J Korean Pediatr Soc.
1997 Mar;40(3):361-367.
Prophylactic Treatment of Anemia of Prematurity with Recombinant Human Erythropoietin and High Doses of Iron
- Affiliations
-
- 1Department of Pediatrics, Dong-A University School of Medicine, Pusan, Korea.
- 2Department of Pediatrics, Inje University Pusan Paik Hospital, Pusan, Korea.
Abstract
- PURPOSE
We conducted randomized study to determine whether high doses (6mg/kg/ day) of iron would exert a more supplemental effect than low doses (3mg/kg/day), and which regimen of recombinant human erythropoietin (rHuEPO) and iron would be more beneficial in the prophylactic treatment of anemia of prematurity.
METHODS
We randomly assigned 38 sick premature infants who were more likely than symptom-free premature infants requiring erythrocyte transfusions for infants with anemia of prematurity to receive rHuEPO, 100unit/kg, tiw, subcutaneously, plus iron, 3mg/kg/day, po, daily from the second day of life (group 1), 100unit/kg and 6mg/kg/ day (group 2), 200unit/kg and 3mg/kg/day (group 3), and 200unit/kg and 6mg/kg/day (group 4), respectively.
RESULTS
There were no significant differences of hemoglobin levels and iron balances during treatment among all 4 groups. The rates of increase in reticulocyte counts were greater in group 4 and group 2 compared with group 3 and group 1, respectively, though these rates were statistically not significant.

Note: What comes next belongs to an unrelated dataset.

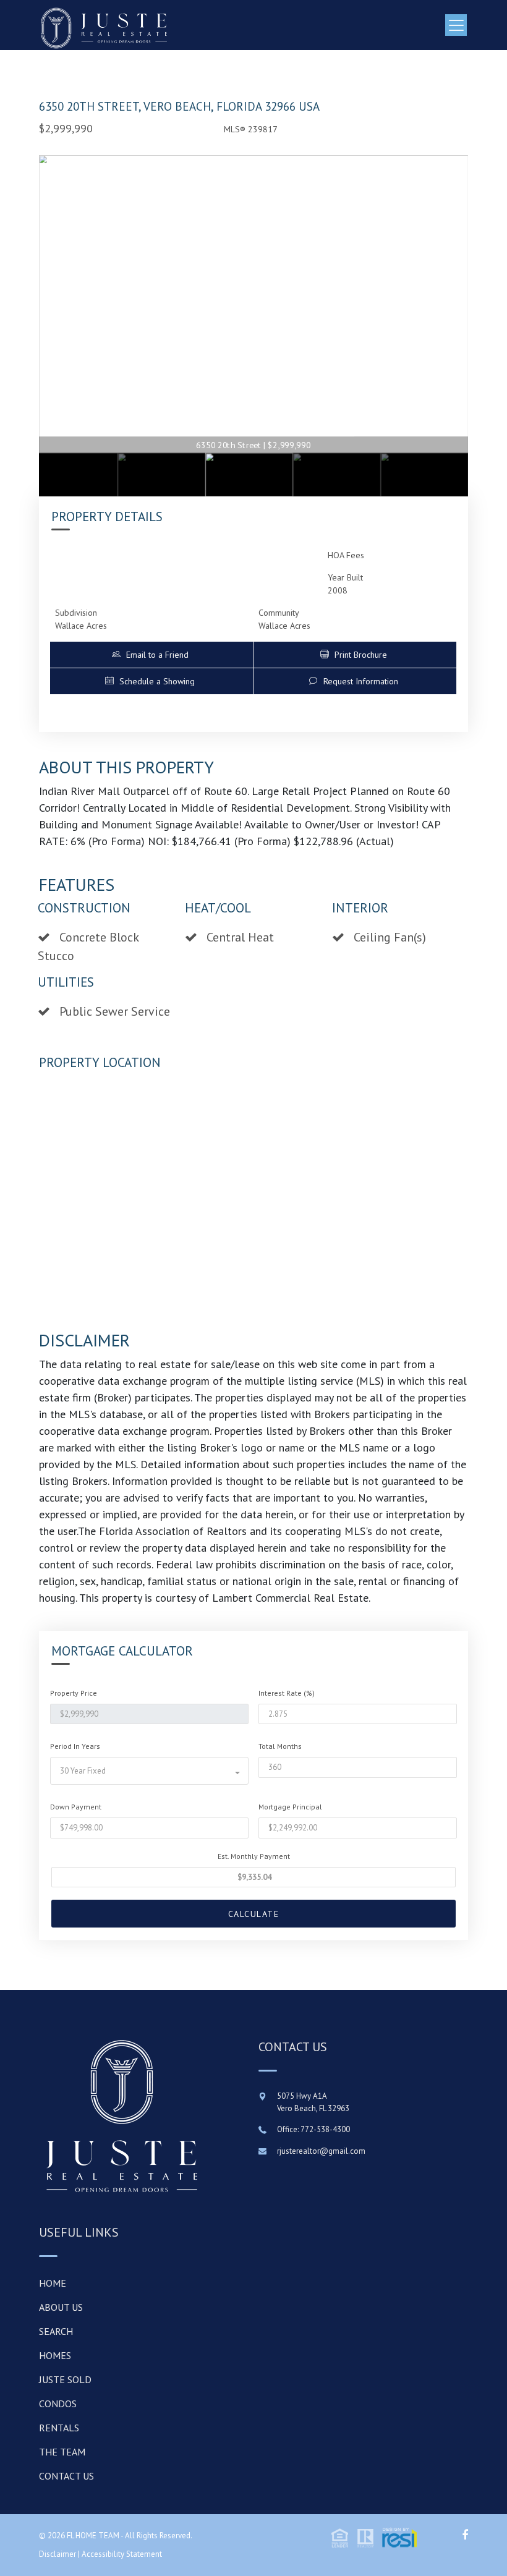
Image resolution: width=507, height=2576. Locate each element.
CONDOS (58, 2403)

The blood volume differences (volume of phlebotomies-volume of transfusions) during treatment were higher in group 4 compared with group 1 (p<0.05).
CONCLUSIONS
High doses of iron may be more effective in rapidly increasing reticulocyte counts, and 200unit/kg, tiw of rHuEPO plus 6mg/kg/day of iron is more beneficial in reducing the need for blood transfusions than any other regimen. Therefore the prophylactic treatment of anemia of prematurity and acute blood loss from frequent blood sampling in risky premature infants with rHuEPO, 200unit/kg, tiw, subcutaneously, plus iron 6mg/kg/day, po, daily from the second day of life is effective in reducing the number of blood transfusions. Additional controlled trials utilizing high doses of iron with rHuEPO and larger numbers of patients are justified.